Problem statement:
Would you copy exactly the lines in the data below from the one that has "This screenshot has width=316, height=326." through the one that has "Task: Click the wrench", dropping any pictures?

Records provided:
□ □ □ □ □ □ □

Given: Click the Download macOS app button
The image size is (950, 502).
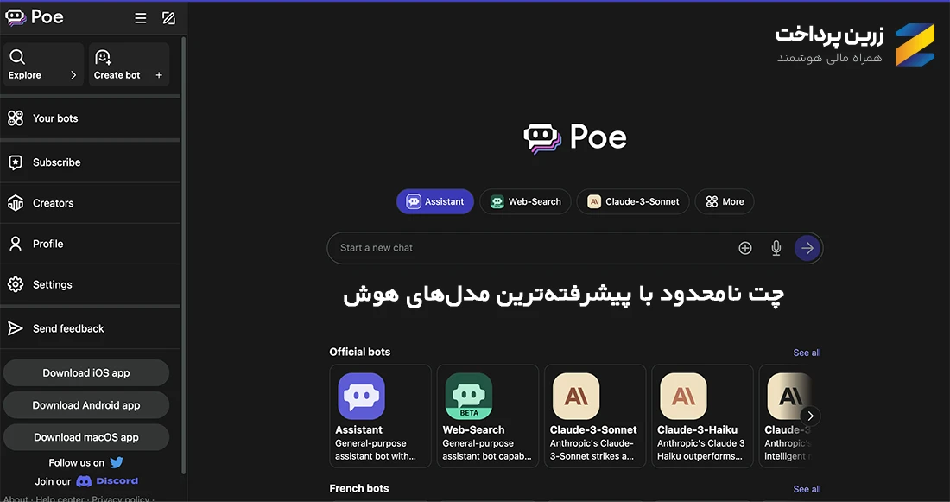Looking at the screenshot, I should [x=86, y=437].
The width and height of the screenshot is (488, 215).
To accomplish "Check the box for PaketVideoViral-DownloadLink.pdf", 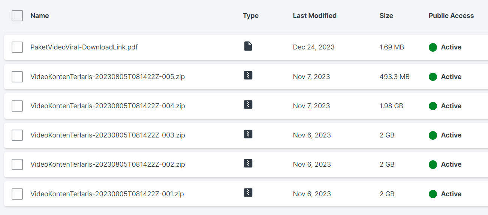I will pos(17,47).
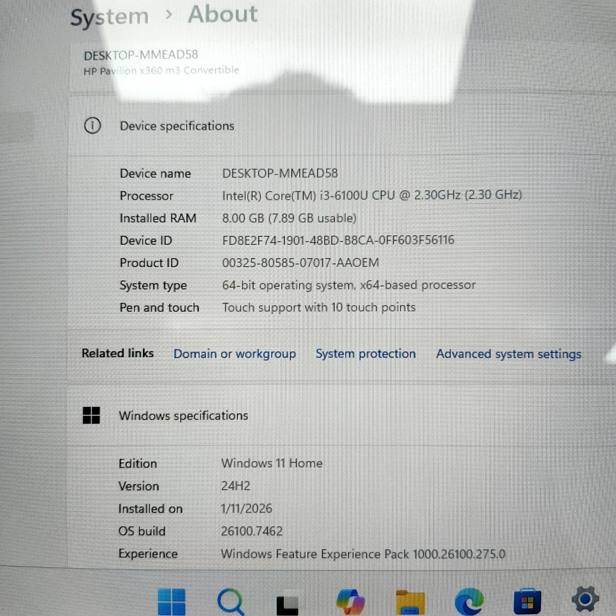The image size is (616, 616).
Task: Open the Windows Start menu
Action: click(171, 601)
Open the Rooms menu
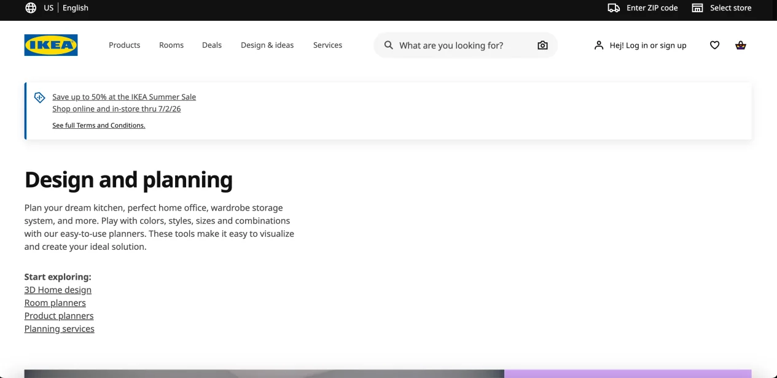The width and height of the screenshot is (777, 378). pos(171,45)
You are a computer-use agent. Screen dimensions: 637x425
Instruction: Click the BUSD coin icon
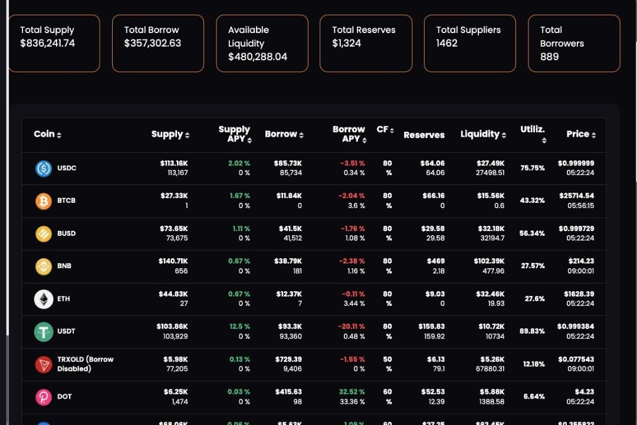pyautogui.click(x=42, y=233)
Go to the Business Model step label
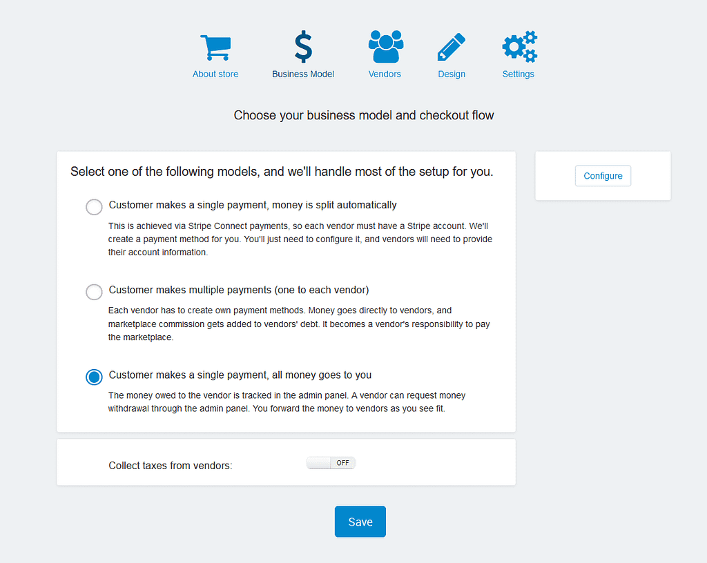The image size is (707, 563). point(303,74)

□ □ □ □ □ □ □

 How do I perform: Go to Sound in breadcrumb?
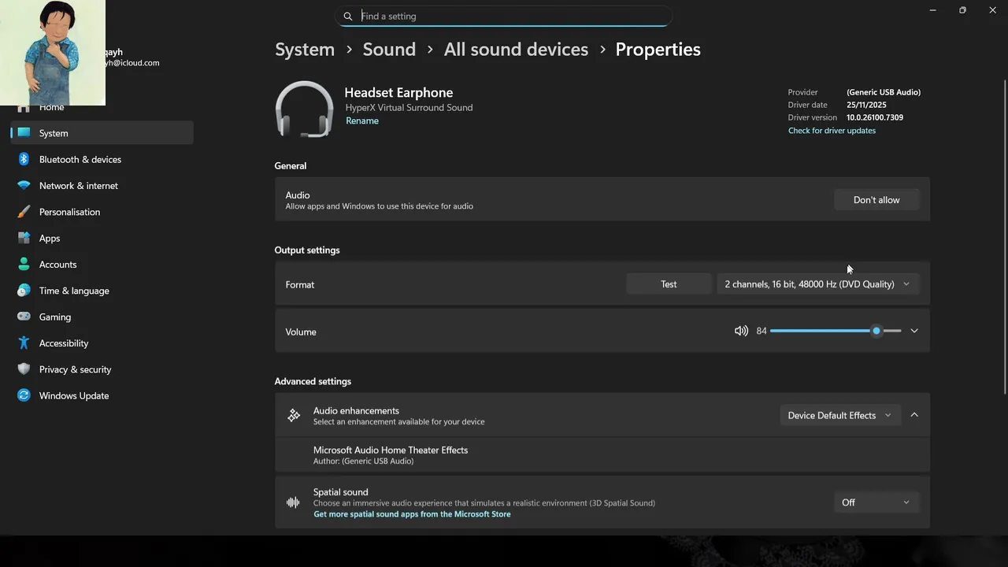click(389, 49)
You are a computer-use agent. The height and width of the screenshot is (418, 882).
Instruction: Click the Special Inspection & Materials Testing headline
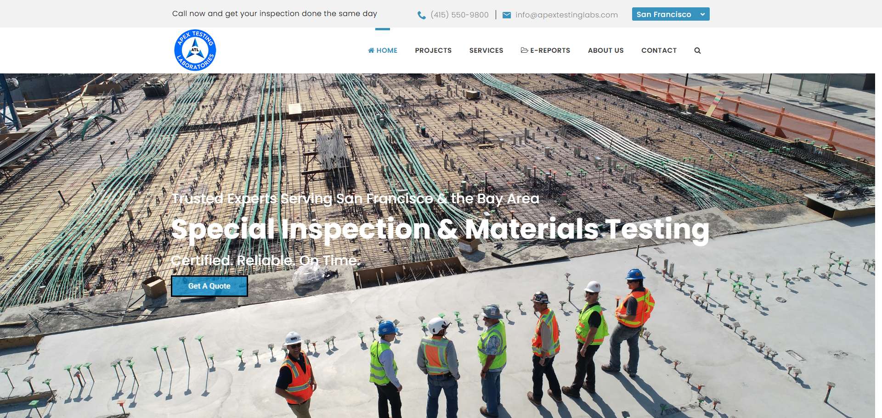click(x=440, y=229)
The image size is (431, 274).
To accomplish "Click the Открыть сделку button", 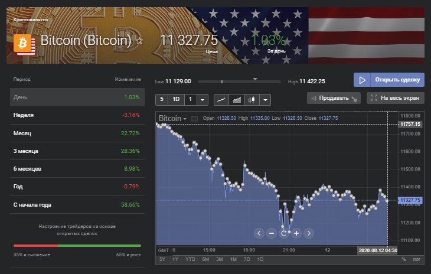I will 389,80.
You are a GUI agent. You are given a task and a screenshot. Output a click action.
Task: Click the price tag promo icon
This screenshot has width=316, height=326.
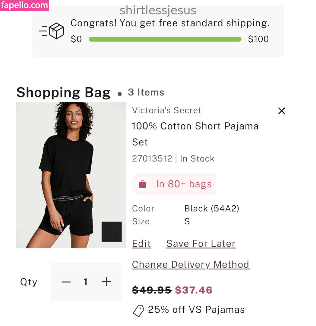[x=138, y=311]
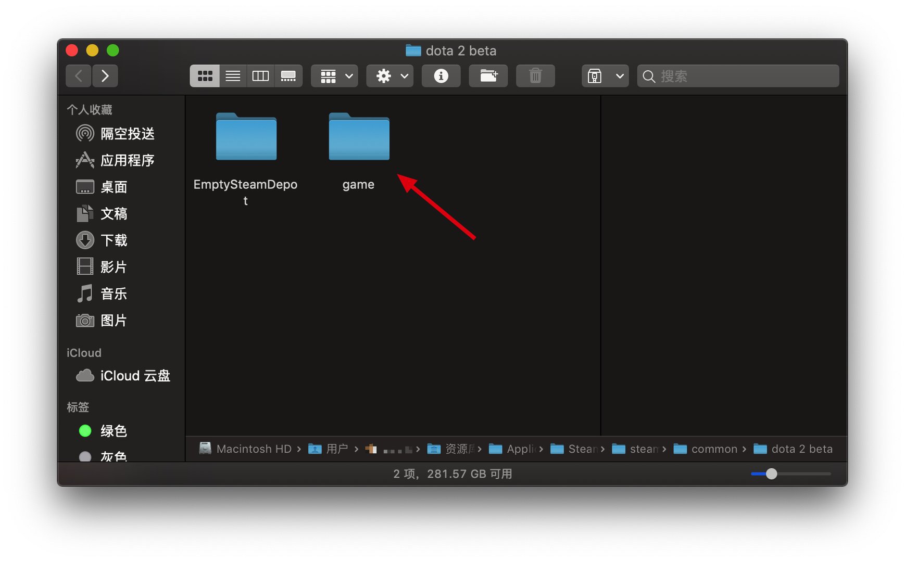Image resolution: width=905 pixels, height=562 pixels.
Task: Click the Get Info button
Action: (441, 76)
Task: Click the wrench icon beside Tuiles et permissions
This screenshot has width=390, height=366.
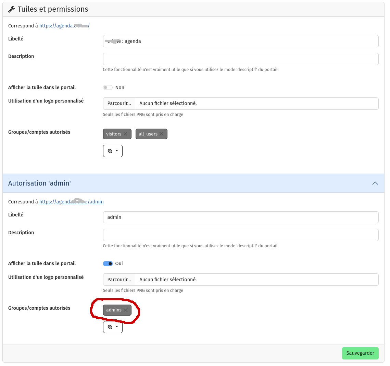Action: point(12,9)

□ □ □ □ □ □ □

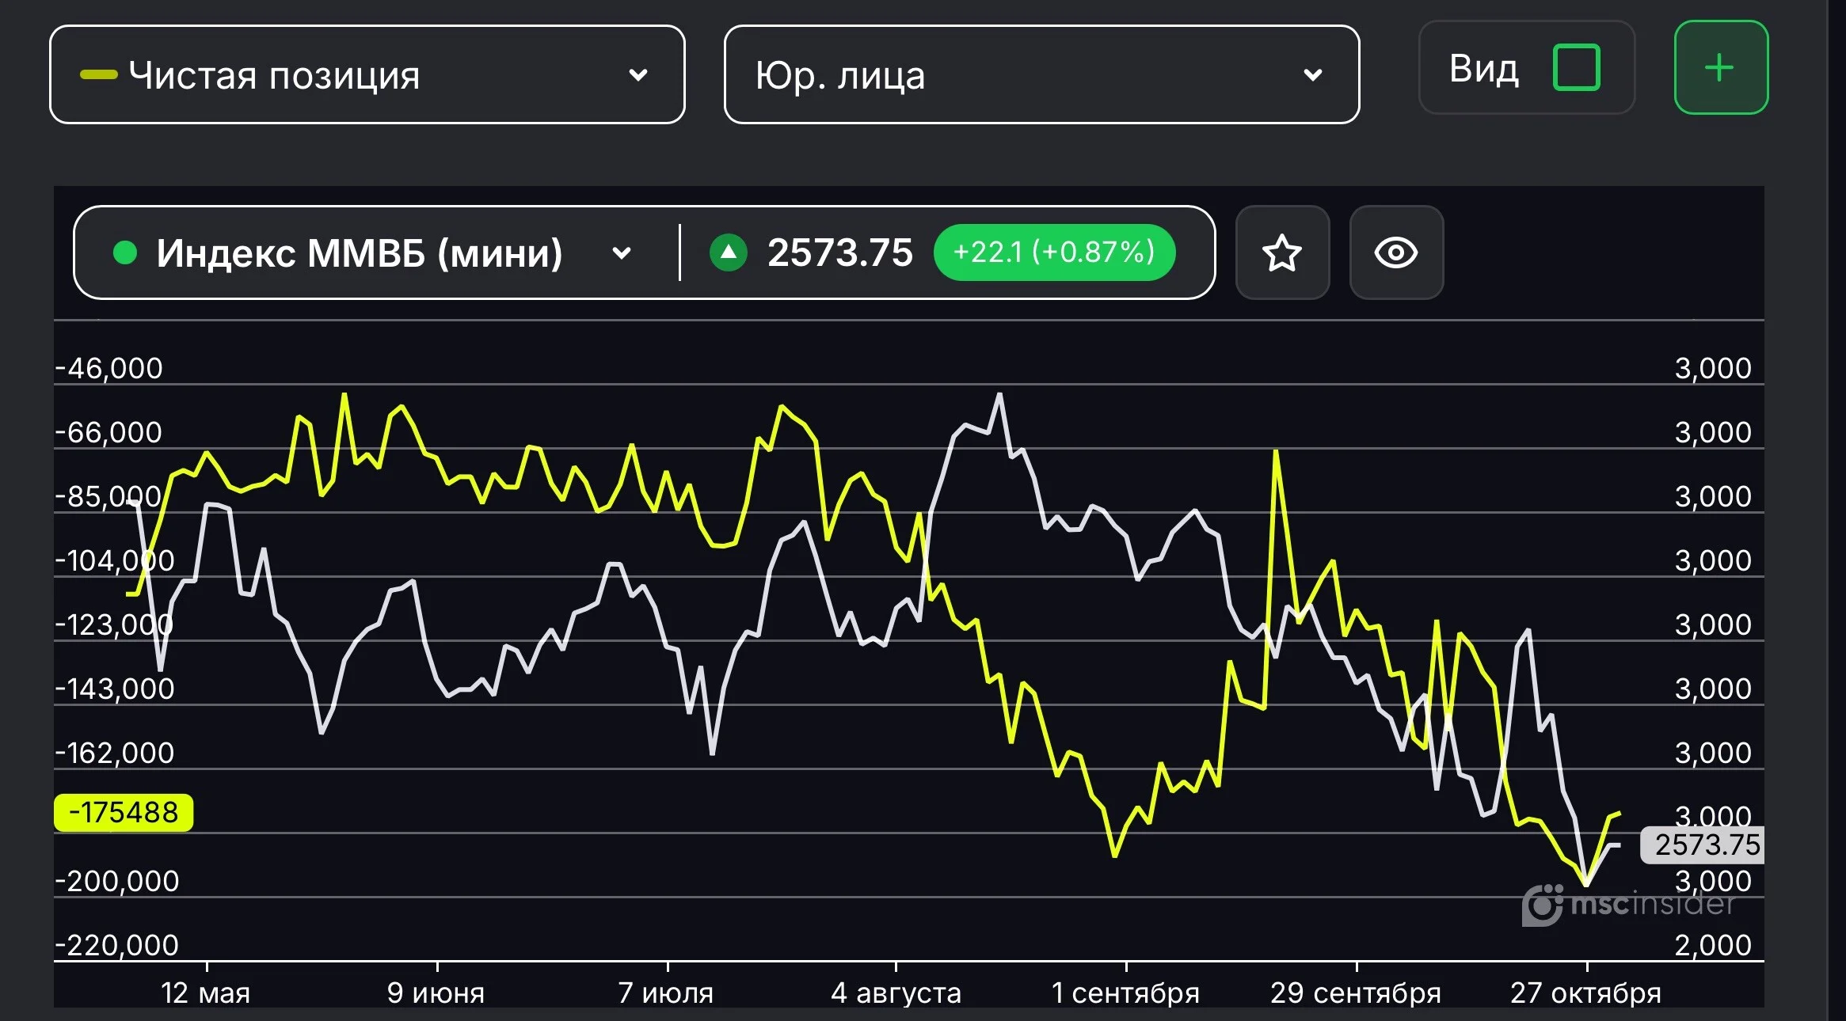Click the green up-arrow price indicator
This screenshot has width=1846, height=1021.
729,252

□ □ □ □ □ □ □

Your response:
This screenshot has width=316, height=326.
[x=138, y=311]
Image resolution: width=905 pixels, height=562 pixels.
Task: Click the Get Info button
Action: (441, 76)
Task: Click the wrench icon beside Tuiles et permissions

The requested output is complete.